Il nervo vago: il ponte tra respiro, emozioni e sistema nervoso
Viviamo in un periodo storico in cui lo stress è diventato parte della quotidianità. Ritmi veloci, impegni continui, pensieri che si susseguono senza sosta possono portare il nostro corpo a rimanere in uno stato di tensione anche quando avremmo bisogno di fermarci e recuperare.
Negli ultimi anni si sente parlare sempre più spesso del nervo vago, una parte importante del nostro sistema nervoso che ha un ruolo fondamentale nella capacità del corpo di ritrovare equilibrio dopo momenti di attivazione e stress.
Comprendere il suo funzionamento ci aiuta a vedere quanto siano profondamente collegati corpo, respiro ed emozioni.
Che cos'è il nervo vago?
Il nervo vago è il più lungo dei nervi cranici e appartiene al sistema nervoso parasimpatico, cioè quella parte del sistema nervoso che favorisce il rilassamento, il recupero e la regolazione dell'organismo.

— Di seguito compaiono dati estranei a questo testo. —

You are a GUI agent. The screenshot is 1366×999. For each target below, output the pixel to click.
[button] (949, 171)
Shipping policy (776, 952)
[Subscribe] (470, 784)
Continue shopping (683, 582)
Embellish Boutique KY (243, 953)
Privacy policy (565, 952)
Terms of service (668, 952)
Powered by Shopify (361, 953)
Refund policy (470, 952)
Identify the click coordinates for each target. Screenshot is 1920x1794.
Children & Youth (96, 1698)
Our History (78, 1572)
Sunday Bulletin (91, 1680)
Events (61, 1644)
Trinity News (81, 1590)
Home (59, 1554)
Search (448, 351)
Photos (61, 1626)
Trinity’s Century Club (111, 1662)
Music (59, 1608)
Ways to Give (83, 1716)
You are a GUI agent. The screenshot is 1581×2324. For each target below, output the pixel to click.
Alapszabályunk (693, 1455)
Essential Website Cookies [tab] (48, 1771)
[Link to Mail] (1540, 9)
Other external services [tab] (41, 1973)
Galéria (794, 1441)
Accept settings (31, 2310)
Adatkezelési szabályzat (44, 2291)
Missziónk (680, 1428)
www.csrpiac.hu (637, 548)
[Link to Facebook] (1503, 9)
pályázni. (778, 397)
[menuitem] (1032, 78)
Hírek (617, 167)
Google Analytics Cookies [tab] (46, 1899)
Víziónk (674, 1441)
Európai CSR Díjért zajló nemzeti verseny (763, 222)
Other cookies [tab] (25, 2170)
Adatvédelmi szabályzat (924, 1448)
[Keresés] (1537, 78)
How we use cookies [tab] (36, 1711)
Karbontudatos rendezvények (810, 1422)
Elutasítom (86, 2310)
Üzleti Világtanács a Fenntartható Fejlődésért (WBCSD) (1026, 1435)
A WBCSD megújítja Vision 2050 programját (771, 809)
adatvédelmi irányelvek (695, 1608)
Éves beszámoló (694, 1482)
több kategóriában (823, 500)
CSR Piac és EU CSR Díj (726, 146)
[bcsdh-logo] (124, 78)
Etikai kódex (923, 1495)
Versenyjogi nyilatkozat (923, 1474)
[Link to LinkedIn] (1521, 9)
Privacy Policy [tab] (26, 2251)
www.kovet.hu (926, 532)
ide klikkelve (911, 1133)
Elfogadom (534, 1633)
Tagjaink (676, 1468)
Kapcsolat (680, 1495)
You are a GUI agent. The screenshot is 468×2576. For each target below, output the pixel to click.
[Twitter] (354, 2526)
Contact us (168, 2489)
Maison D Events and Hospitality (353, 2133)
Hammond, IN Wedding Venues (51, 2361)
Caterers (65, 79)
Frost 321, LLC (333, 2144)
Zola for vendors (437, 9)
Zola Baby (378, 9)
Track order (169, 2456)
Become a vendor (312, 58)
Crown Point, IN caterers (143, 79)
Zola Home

Il suo percorso collega il cervello a diversi organi, tra cui cuore, polmoni e apparato digerente.
Per questo viene spesso definito un collegamento tra mente e corpo: ciò che viviamo a livello emotivo può influenzare il nostro stato fisico e, allo stesso tempo, alcune pratiche corporee possono aiutarci a ritrovare una maggiore calma.
Stress e sistema nervoso: quando il corpo rimane in allerta
Quando attraversiamo periodi di stress prolungato, il nostro organismo può rimanere troppo a lungo in una condizione di attivazione.
Possiamo accorgercene attraverso alcuni segnali:
-difficoltà a rilassarsi;
-tensioni muscolari;
-respiro corto o superficiale;
-mente affollata da pensieri;
-difficoltà a recuperare energia.
Il corpo cerca sempre di proteggerci, ma quando lo stato di allerta diventa continuo può diventare difficile ritrovare un naturale equilibrio.
Il respiro: uno strumento per ritrovare calma
Il respiro è uno degli strumenti più immediati che abbiamo per entrare in relazione con il nostro sistema nervoso.
Quando siamo sotto pressione, spesso il respiro cambia: diventa più rapido, meno profondo e perdiamo il contatto con il ritmo naturale del corpo.
Portare attenzione al respiro, rallentarlo e renderlo più consapevole può aiutarci a creare uno spazio di ascolto e di rilassamento.
Nel Kundalini Yoga il respiro è un elemento centrale della pratica. Attraverso tecniche di respirazione, movimento, meditazione e rilassamento, impariamo ad ascoltare il corpo e a sviluppare una maggiore capacità di autoregolazione.
Kundalini Yoga e sistema nervoso
Il Kundalini Yoga unisce diversi strumenti:
-posture e movimenti consapevoli;
-tecniche di respirazione;
-mantra;
-meditazione;
-rilassamento profondo.
Questa combinazione lavora sul rapporto tra corpo e mente, aiutandoci a sviluppare maggiore equilibrio nelle situazioni quotidiane.
La pratica non elimina lo stress della vita, ma ci insegna a trasformare il modo in cui lo viviamo: sviluppando forza e concentrazione nel momento dell'azione, per poi lasciare andare ciò che non serve più, permettendo al corpo ed al sistema nervoso di ritrovare equilibrio
Se senti il bisogno di prenderti cura del tuo equilibrio e imparare strumenti utili per gestire meglio lo stress, puoi approfondire il percorso di Kundalini Yoga per lo stress a Siena presso la sede di Uopini,(Monteriggioni)
Ritrovare equilibrio attraverso la pratica
Il nervo vago ci ricorda che corpo, respiro ed emozioni non sono elementi separati, ma parti di un unico sistema.
Prendersi cura del sistema nervoso significa anche imparare ad ascoltare i segnali del corpo e creare momenti in cui possiamo rallentare e recuperare energia.
Attraverso una pratica costante come il Kundalini Yoga possiamo coltivare maggiore consapevolezza e sostenere il nostro benessere psicofisico.
Il respiro, il movimento e la meditazione diventano strumenti per ritrovare equilibrio e affrontare la vita quotidiana con una nuova capacità di adattamento.